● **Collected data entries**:
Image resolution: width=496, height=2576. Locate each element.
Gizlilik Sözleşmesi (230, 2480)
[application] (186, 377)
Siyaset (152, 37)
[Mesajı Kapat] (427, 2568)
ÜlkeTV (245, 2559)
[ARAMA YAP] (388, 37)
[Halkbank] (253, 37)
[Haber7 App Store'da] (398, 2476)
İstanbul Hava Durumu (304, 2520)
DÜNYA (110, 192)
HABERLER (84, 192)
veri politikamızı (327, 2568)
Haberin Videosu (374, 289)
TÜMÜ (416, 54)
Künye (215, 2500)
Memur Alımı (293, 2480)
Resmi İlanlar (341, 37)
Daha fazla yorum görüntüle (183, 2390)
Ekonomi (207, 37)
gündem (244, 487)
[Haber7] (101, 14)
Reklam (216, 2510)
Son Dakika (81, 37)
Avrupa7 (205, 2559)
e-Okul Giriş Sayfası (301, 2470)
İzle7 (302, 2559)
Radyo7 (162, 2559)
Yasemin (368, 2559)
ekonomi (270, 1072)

* * *

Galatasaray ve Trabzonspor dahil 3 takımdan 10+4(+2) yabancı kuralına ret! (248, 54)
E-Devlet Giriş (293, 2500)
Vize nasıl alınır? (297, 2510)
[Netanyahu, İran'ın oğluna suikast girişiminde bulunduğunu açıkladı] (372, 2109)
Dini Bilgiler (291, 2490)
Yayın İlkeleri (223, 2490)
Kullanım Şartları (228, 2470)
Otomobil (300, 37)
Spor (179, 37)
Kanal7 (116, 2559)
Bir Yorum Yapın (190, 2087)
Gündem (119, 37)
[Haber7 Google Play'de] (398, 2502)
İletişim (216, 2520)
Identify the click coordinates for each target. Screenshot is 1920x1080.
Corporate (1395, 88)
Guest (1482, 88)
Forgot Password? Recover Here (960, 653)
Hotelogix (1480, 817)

...

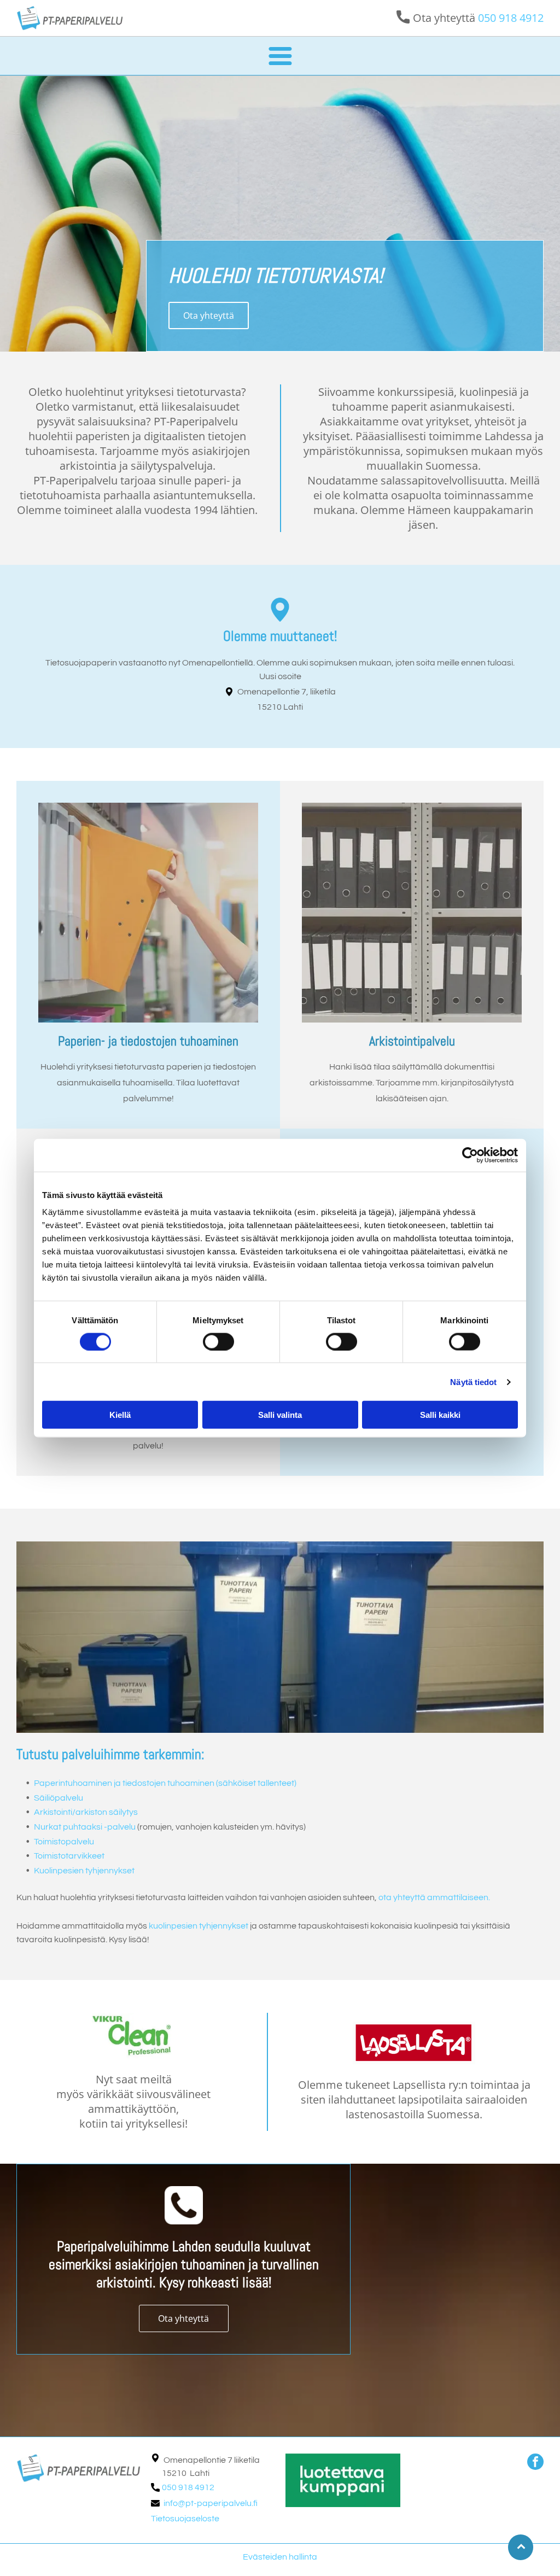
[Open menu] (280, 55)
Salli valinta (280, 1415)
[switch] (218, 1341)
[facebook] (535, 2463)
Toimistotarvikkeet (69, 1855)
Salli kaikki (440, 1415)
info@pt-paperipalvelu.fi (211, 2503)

● **WHAT YOU SHOULD DO**: Copy the entries above exactly, but only from the line holding "Image resolution: width=496, height=2576." through the line holding "[Halkbank] (253, 37)", both included.

● **TASK RESULT**:
Image resolution: width=496, height=2576. Locate each element.
Gizlilik Sözleşmesi (230, 2480)
[application] (186, 377)
Siyaset (152, 37)
[Mesajı Kapat] (427, 2568)
ÜlkeTV (245, 2559)
[ARAMA YAP] (388, 37)
[Halkbank] (253, 37)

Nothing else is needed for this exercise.